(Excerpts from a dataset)

[Start of section]

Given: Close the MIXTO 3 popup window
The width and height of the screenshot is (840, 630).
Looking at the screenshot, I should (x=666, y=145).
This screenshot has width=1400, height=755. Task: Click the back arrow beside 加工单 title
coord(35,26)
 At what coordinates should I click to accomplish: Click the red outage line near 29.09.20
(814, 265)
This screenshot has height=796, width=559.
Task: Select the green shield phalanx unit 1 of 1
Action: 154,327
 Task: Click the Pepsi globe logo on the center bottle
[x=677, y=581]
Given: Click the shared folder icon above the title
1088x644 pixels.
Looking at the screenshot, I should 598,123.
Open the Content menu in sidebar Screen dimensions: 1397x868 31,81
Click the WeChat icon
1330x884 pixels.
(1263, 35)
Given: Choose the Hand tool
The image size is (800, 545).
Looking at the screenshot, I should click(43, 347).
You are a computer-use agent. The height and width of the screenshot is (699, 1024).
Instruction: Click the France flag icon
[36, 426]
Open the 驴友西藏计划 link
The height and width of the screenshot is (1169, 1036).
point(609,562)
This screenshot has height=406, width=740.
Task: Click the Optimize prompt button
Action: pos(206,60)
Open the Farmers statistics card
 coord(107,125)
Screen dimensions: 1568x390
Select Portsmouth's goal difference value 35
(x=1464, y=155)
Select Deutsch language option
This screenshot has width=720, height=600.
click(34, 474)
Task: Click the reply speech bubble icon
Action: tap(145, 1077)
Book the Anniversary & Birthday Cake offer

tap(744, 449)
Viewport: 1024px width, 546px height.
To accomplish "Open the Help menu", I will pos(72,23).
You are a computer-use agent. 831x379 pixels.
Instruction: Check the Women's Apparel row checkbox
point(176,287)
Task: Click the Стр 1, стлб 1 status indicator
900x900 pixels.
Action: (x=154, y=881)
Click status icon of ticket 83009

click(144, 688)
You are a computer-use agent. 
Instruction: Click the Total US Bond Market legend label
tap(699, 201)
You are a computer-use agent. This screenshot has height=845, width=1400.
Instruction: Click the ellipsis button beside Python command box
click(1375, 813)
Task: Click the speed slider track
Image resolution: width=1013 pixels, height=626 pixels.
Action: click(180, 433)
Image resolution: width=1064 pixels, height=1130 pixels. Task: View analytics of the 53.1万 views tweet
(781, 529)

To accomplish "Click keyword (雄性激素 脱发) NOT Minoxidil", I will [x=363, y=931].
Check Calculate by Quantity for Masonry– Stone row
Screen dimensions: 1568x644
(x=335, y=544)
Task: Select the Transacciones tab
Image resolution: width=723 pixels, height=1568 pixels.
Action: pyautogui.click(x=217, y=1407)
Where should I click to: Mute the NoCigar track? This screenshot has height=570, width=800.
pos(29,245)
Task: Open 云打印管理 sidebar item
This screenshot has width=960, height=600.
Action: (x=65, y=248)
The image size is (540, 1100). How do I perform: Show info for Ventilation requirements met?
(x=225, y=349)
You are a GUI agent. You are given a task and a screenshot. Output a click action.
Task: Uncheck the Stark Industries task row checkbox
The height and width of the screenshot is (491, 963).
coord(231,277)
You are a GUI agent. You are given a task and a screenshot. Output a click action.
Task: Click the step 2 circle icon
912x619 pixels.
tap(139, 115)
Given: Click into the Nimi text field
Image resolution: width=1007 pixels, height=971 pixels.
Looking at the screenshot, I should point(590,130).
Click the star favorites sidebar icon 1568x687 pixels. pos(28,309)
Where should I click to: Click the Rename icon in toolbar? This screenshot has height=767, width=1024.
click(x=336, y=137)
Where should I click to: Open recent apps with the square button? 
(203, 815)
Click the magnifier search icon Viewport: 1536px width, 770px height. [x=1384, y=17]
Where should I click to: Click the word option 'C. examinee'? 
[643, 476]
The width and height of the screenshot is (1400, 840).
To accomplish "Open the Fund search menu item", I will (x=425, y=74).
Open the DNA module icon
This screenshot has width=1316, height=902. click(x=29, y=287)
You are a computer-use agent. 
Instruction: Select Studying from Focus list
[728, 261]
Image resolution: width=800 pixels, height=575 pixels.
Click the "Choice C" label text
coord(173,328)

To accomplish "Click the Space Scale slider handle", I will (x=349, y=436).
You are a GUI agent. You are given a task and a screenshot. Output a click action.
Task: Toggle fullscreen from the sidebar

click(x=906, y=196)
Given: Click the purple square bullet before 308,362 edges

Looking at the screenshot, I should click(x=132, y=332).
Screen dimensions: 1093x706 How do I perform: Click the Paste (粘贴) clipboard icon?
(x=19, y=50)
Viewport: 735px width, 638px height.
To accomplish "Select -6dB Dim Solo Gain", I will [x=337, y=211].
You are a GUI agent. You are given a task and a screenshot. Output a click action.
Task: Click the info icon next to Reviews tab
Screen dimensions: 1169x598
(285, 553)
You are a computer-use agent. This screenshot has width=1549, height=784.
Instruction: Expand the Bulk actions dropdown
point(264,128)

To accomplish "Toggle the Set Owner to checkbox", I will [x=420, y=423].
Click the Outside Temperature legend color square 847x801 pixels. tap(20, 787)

[End of section]

- Exercise directions -
Within the entries above, find the string "slider" and return each line that holds it.

- Exercise result -
Task: Click the speed slider track
To accomplish "Click the Space Scale slider handle", I will (x=349, y=436).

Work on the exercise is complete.